Samedi 24 janvier, dans l'après-midi, Roland Barrère, le président de la Fédération des chasseurs des Landes, était à Sabres. Et il a pleuré.
Un mois après, Jean-Luc Dufau, administrateur de la Fédération des chasseurs des Landes, a eu le temps de préparer son discours mais l'émotion affleure toujours derrière les mots.
« Vu le contexte de la forêt aujourd'hui, l'équilibre agro-sylvo-cinégétique est très menacé. » Concrètement, la chasse est très difficile dans le département, voire impossible en Haute Lande. « Là-bas, il y a des territoires entiers où on ne peut plus pénétrer. » Et pas davantage depuis vendredi soir quand est arrivée l'autorisation préfectorale d'organiser de nouveau des battues pour le grand gibier et le renard.
Les chasseurs d'ailleurs râlent un peu à cet égard. « Nous aurions préféré que l'autorisation arrive plus tôt », rapporte Jean-Luc Dufau. « Le préfet craignait pour les agents qui interviennent sur les réseaux mais nous sommes des gens responsables. » Ils n'auraient donc pas confondu un sanglier avec un agent d'ERDF.
Demandes de dérogation
« Le danger principal, c'est plutôt les dégâts à redouter dans les cultures et sur les routes en raison de la prolifération du gibier », livre Roland Barrère. Parce que si la tempête a évidemment perturbé le gros gibier, la mortalité est, a priori, faible.
Le président reste raisonnablement optimiste pour le chevreuil et le cerf. « Le plan de chasse est réalisé à 60 % et comme il est désormais triennal, on pourra compenser lors des deux années suivantes. »
Conscients que même avec un plan triennal, le risque existe de se laisser déborder, les chasseurs ont néanmoins demandé une prolongation jusqu'au 31 mars de la chasse aux cervidés. Dans la mesure où c'est le Conseil d'État qui devra se prononcer, ce n'est pas gagné d'avance.
C'est pour le sanglier que la situation demeure la plus préoccupante. « Vu l'état des bois, la chasse aux chiens courants est menacée », lâche Jean-Luc Dufau. Le terrain sera beaucoup trop favorable aux sangliers, déséquilibrant le rapport de force avec les chiens. « Il faut que l'État nous donne des moyens pour restaurer la forêt et assurer notre mission d'intérêt public. Sinon, on ne pourra pas intervenir. »
Dimanche matin, à Renung, une soixantaine de chasseurs venus de sept ACCA différentes étaient d'une des premières battues aux sangliers organisées depuis le passage de Klaus.
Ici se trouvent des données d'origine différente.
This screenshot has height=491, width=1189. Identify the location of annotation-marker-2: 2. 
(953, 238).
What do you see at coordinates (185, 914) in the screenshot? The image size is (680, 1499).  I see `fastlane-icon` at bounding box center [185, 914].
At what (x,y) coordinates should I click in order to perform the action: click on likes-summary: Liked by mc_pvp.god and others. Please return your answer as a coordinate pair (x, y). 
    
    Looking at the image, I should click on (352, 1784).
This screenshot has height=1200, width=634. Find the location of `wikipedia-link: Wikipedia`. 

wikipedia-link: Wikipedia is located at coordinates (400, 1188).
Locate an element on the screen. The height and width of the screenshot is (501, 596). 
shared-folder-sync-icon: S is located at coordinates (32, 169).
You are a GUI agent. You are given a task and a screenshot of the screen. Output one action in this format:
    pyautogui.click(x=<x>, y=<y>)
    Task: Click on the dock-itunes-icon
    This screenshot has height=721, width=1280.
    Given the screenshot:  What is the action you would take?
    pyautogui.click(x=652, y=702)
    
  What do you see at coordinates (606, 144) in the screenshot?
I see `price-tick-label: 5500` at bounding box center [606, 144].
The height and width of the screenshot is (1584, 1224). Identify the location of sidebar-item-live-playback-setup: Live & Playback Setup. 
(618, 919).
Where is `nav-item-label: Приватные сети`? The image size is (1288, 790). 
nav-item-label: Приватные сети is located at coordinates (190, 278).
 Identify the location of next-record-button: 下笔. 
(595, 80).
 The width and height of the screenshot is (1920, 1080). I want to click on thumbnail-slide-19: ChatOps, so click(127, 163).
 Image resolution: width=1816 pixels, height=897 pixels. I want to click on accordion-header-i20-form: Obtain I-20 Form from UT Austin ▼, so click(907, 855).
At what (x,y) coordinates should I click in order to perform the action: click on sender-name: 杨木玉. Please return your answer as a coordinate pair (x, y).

Ce qu'ils ont vu leur a fait froid dans le dos.
Les rives de l'Adour et leurs peupliers ont été moins touchés que les pins mais le tableau n'en est pas moins moche. Même avec un brouillard tenace comme il y en a souvent par là.
Michel Cazade, organisateur de la battue et conseiller technique à la fédération, répète en boucle, le visage grave. « On est morts. »
Cercle vicieux
Censément le périmètre retenu était bon. Après la tempête, les sangliers ont fui les fûtaies des plateaux pour se réfugier là, en groupe, dans les ronces. « C'est aussi pour ça qu'il fallait aller vite », explique Michel Cazade. « C'est sans doute plus facile de les chasser là que là haut. »
Mais facile, ça n'est pas. L'eau est encore haute, les ronces toujours aussi épaisses et là aussi des chablis encombrent le sol. Maigre bilan au bout d'une matinée de battue : deux sangliers tués.
« Des coups comme ça, c'est pas bon pour le moral des gars », soupire Jean-Luc Dufau. Il craint pour leur motivation et leur envie de reprendre une carte la saison prochaine.
D'ores et déjà, la fédération des Landes table sur une défection de 3 000 chasseurs sur les 26 000 qu'elle compte aujourd'hui.
« Je crains qu'on entre dans un cercle vicieux. La taxe à l'hectare chassable est cette saison de 0,91 ? en Tursan. Compte tenu des dégâts dans les cultures, elle va augmenter et mettre à mal nos trésoreries dont la situation était déjà critique avant la tempête. »
Pour compenser, l'administrateur estime que le prix des cartes de chasse pourrait doubler voire tripler. Avec évidemment un effet dissuasif supplémentaire. « La chasse populaire risque d'être mise à mal. »
Pour sauver ce qui peut l'être, le plan de gestion à partir du 1er avril (abandon des battues et agrainage pour fixer les bêtes mais tirs à l'affut sur les zones ensemencées) n'est pas remis en cause. En revanche, les chasseurs ont demandé officiellement la possibilité de tirer au plomb n° 1 les marcassins et bêtes rousses, c'est-à-dire grosso modo les sangliers de moins de 40 kg.